↓
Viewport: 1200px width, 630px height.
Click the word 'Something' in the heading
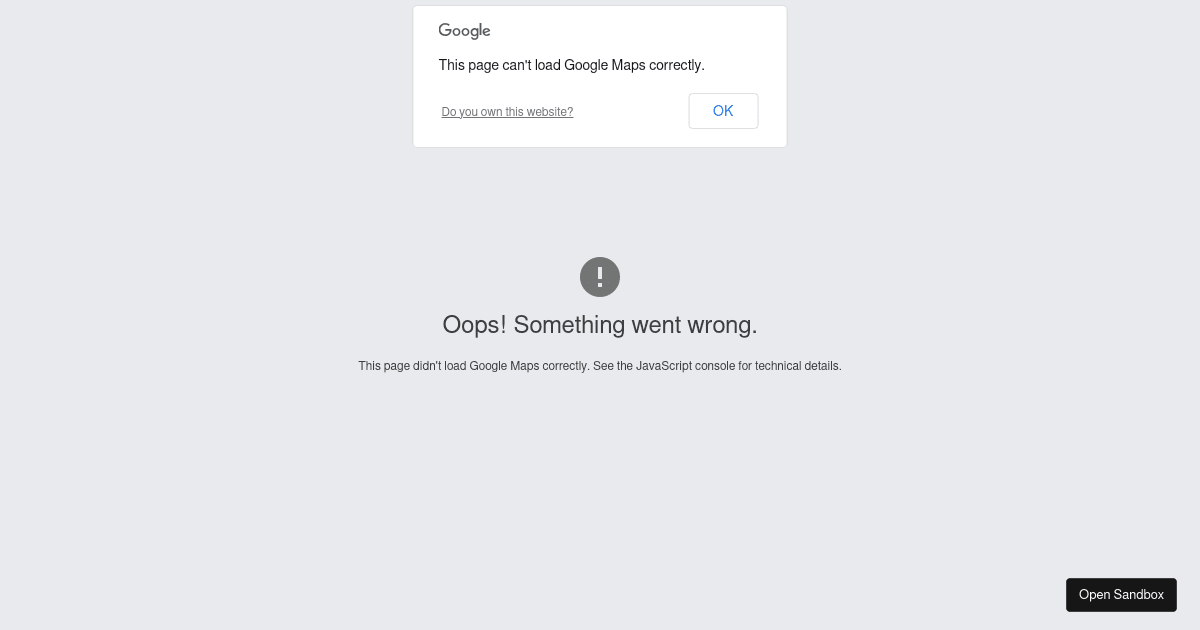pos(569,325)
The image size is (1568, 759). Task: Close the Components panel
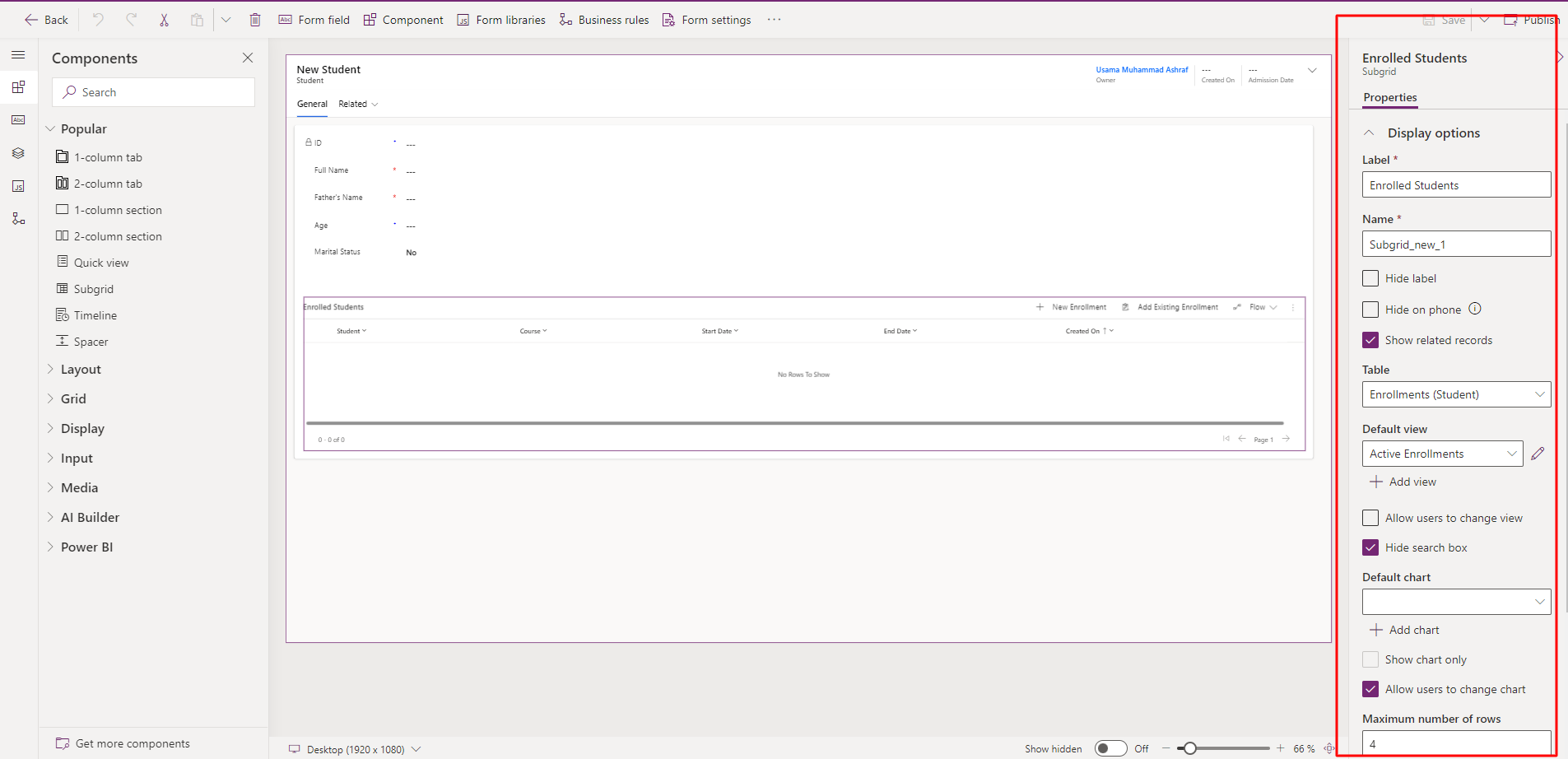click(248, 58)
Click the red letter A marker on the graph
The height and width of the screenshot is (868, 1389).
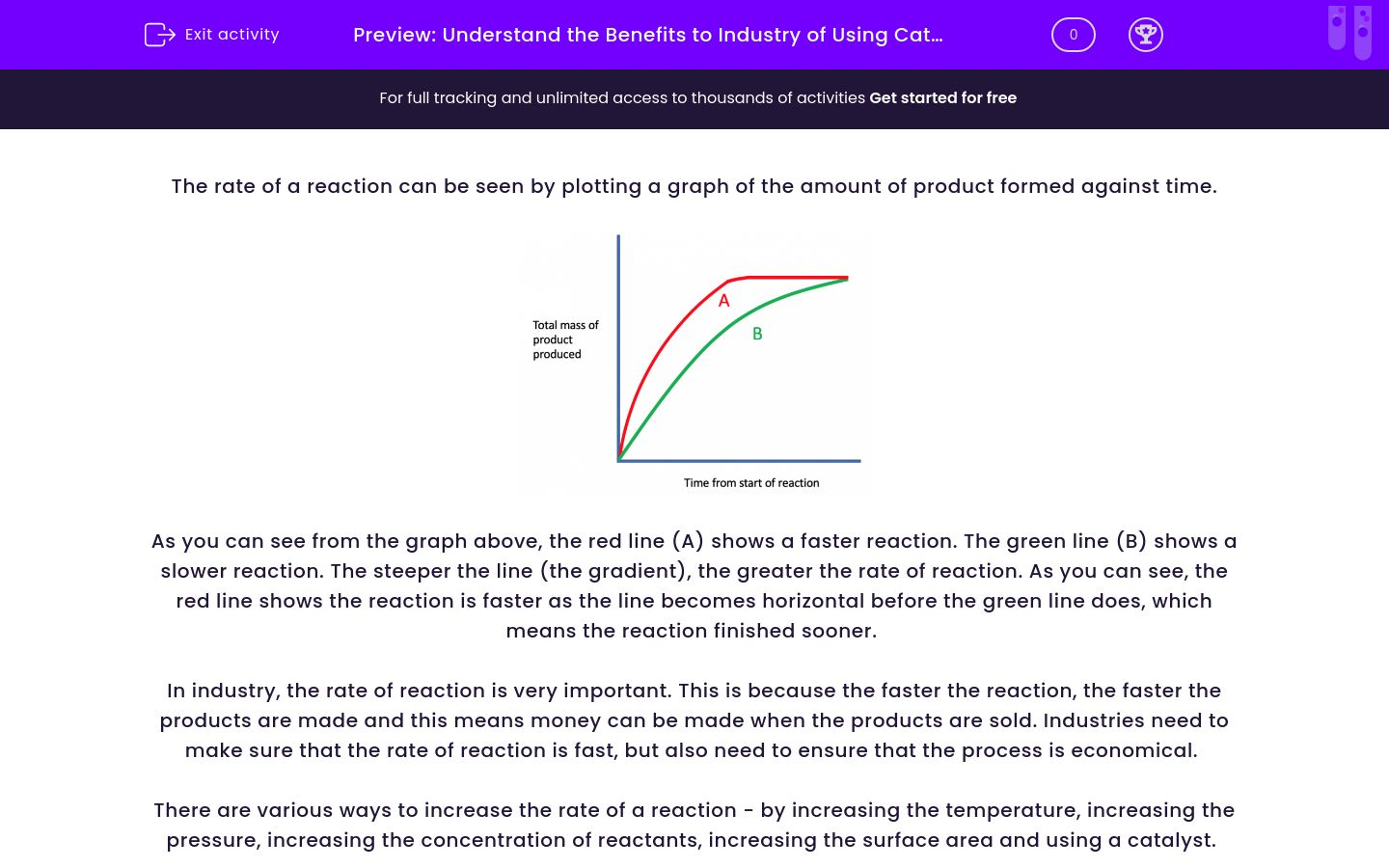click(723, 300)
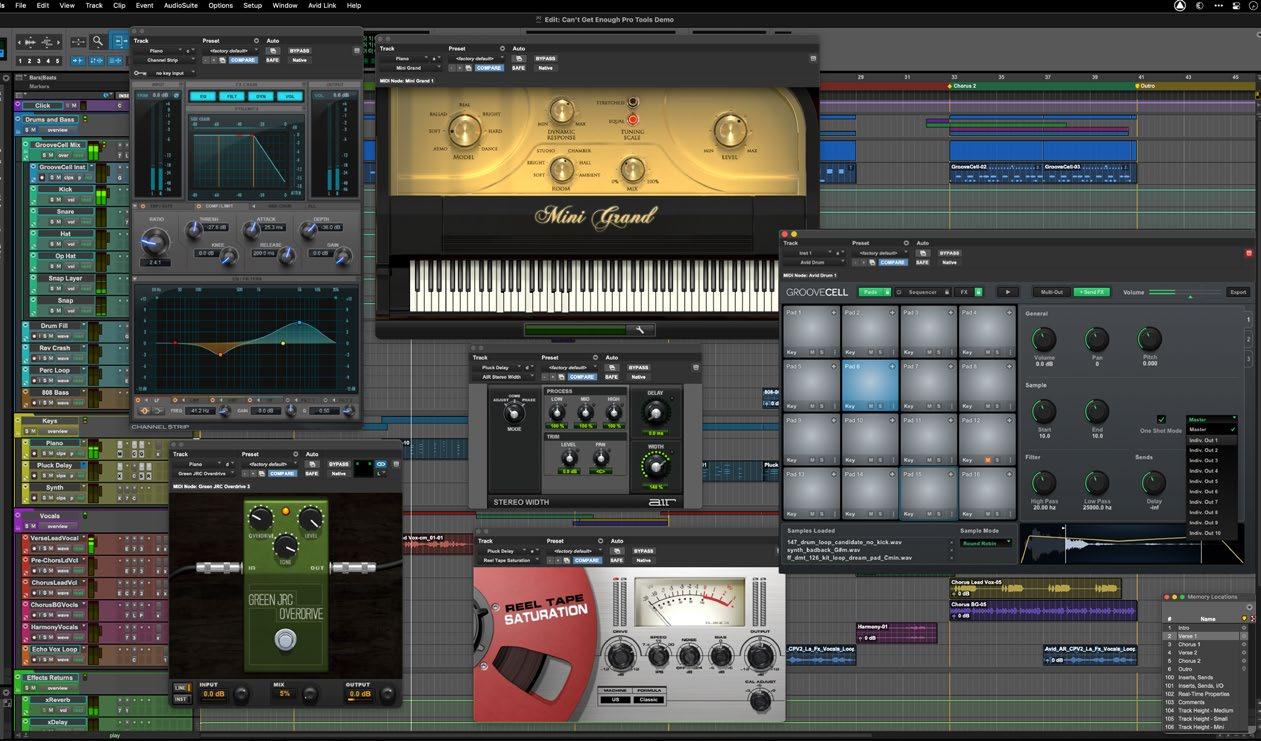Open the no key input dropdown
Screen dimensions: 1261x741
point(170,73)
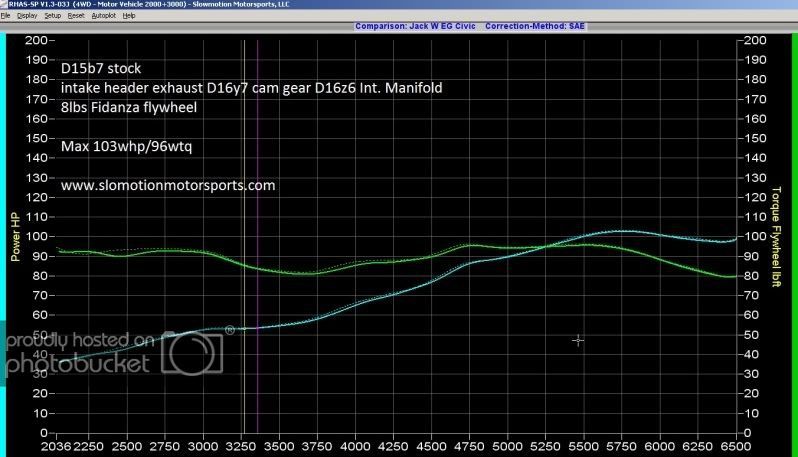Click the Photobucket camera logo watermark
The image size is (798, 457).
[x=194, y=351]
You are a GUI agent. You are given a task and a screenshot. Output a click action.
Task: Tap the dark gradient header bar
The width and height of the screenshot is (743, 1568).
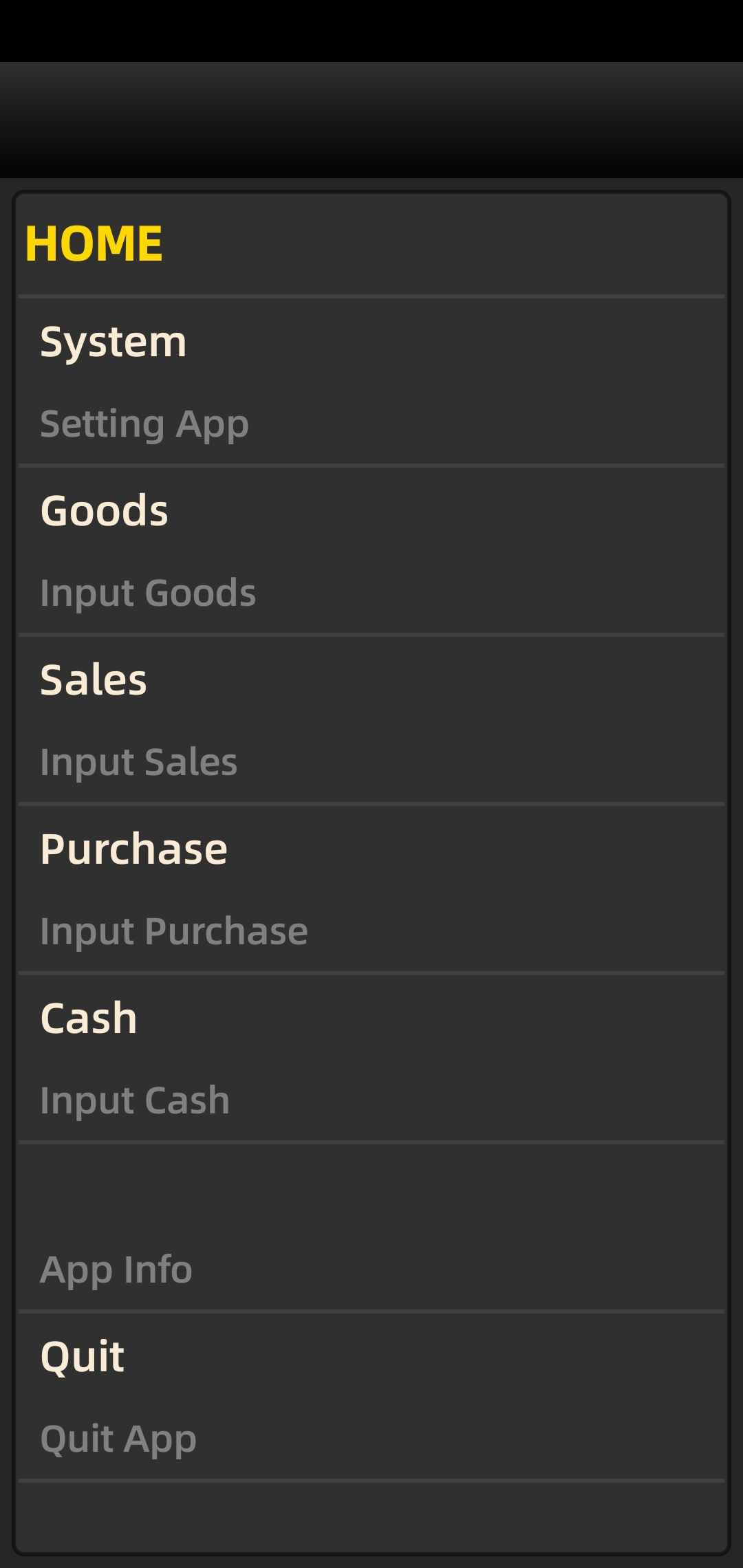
↑
Pictures stay out of the copy. Reproduce exactly the lines from the one containing "You are a GUI" through the last line of the records above, both included.

Answer to the exercise.
You are a GUI agent. You are given a task and a screenshot. Output a click action.
Task: Tap the dark gradient header bar
The width and height of the screenshot is (743, 1568).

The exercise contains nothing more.